Sr. Software Engineer - Engineering Enablement
Position Summary
This is a senior-level individual contributor on the Engineering Enablement team. The team builds the shared CI/CD infrastructure, AI development tooling, and sandbox environments that hundreds of R&D engineers depend on. A core part of that mission is advancing MeridianLink's AI-native development program — building the harnesses, agent infrastructure, and shared tooling that move engineering teams from ad-hoc AI usage toward autonomous, repeatable development pipelines. This role owns a significant chunk of that platform and drives adoption across engineering teams. This is a hands-on role: real code, real infrastructure, direct engagement with engineering teams.
Key Competencies
Senior Individual Contributors: Own their work end-to-end, identify problems before they're surfaced, and make the engineers around them better.
Senior Engineers at MeridianLink: Active, daily users of AI-assisted development tools.
Expected Duties
CI/CD Platform: Own and evolve shared infrastructure: templates, shared jobs, abstractions, and standards across R&D; resolve systemic reliability issues; partner with teams during migrations and help them adopt shared abstractions without disrupting delivery.
AI Tooling Platform: Build and maintain shared MCP server infrastructure connecting AI harnesses to internal systems (Jira, Confluence, GitLab, internal APIs); develop agent orchestration infrastructure: scheduling, observability, cost controls, security boundaries; build reusable harness skills, slash commands, and workflow scripts that ship as internal plugins.
Sandbox Infrastructure: Own the shared infrastructure for AI agent sandbox environments: container orchestration, environment templates, networking, resource management; build and maintain orchestration and admin tooling: provisioning, lifecycle management, health monitoring, cost tracking; implement security guardrails for data isolation between sandbox environments.

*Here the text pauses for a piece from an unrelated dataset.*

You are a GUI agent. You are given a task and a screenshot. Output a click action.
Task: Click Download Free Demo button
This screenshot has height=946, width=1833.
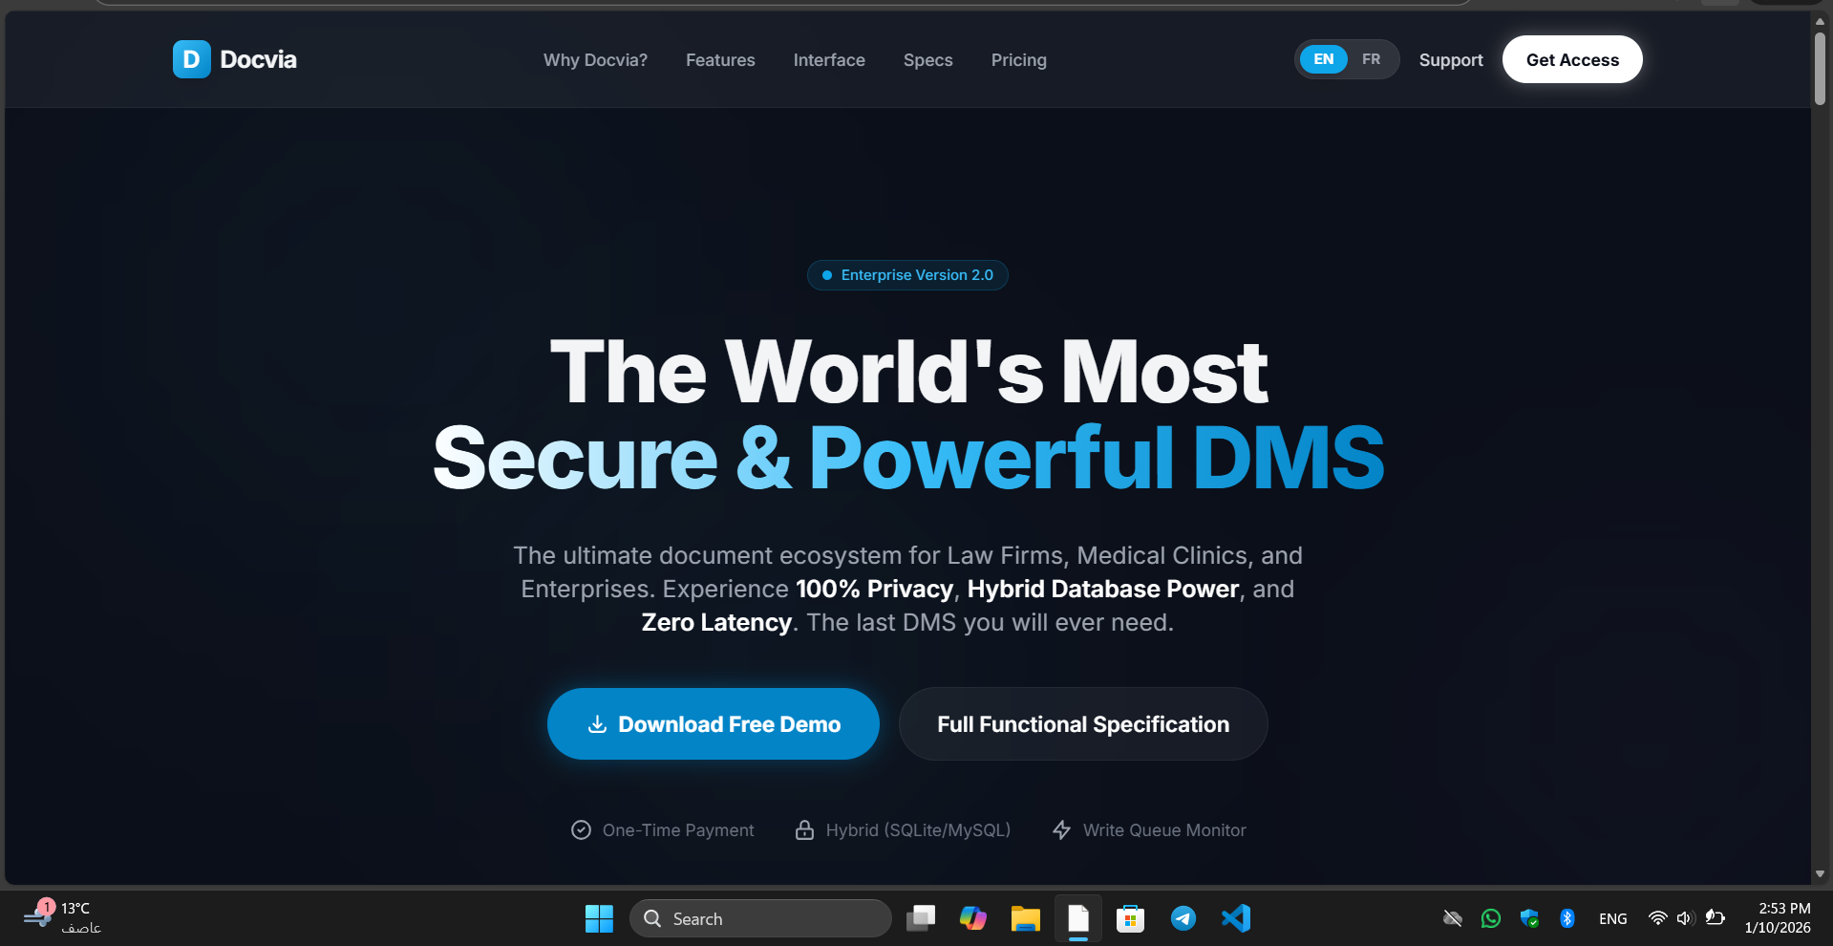[x=713, y=724]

Enablement & Engineering Advocacy: Drive AI tooling adoption through documentation, onboarding programs, office hours, and direct team engagement; maintain the internal best practices hub and AI development playbook; instrument platform usage and productivity metrics to measure whether investments are moving the needle.
Qualifications
Knowledge, Skills, and Abilities: 5+ years of professional software engineering experience, delivering features and infrastructure independently in production; hands-on experience building and maintaining CI/CD systems at org scale, preferably GitLab CI and/or Jenkins; experience building developer-facing tooling or platform services other engineers depend on; hands-on experience with LLM developer tooling: MCP, LLM APIs, agent orchestration, or AI harnesses (Claude Code, Cursor, Copilot Workspace, or equivalent); deep proficiency in Python or TypeScript, with production experience sufficient to own and deliver real features; proficiency with Kubernetes and Helm at production scale on AWS or Azure; experience designing shared pipeline abstractions and CI/CD infrastructure used by multiple teams; familiarity with infrastructure-as-code tools (Terraform, Pulumi, or equivalent); proficiency with standard development tooling: Git, Docker, automated testing, and modern scripting languages; active daily use of AI-assisted development tools; Bachelor's degree in Computer Science, Software Engineering, or equivalent experience.
Prior Experience: Prior Engineering Enablement, Platform Engineering, or Developer Productivity role with direct measurement of developer velocity; experience building MCP servers or tool-integration layers for LLM-based systems; experience building or operating infrastructure for autonomous AI agents: sandboxed execution, scheduling, observability, cost management; familiarity with DORA metrics and developer productivity instrumentation; experience with JFrog Artifactory, Nexus, or equivalent artifact management systems; prior experience in financial services, fintech, or a regulated technology environment; exposure to SOC 2 or similar compliance frameworks from an engineering perspective.
What Success Looks Like
Within the first few months, a successful hire is shipping CI/CD improvements teams are actively using and contributing meaningfully to the AI tooling platform. Over time, success is adoption: more teams on shared infrastructure, faster delivery, less one-off tooling being built in isolation. Engineers who thrive here care about making other people more productive and find genuine satisfaction in watching adoption metrics climb.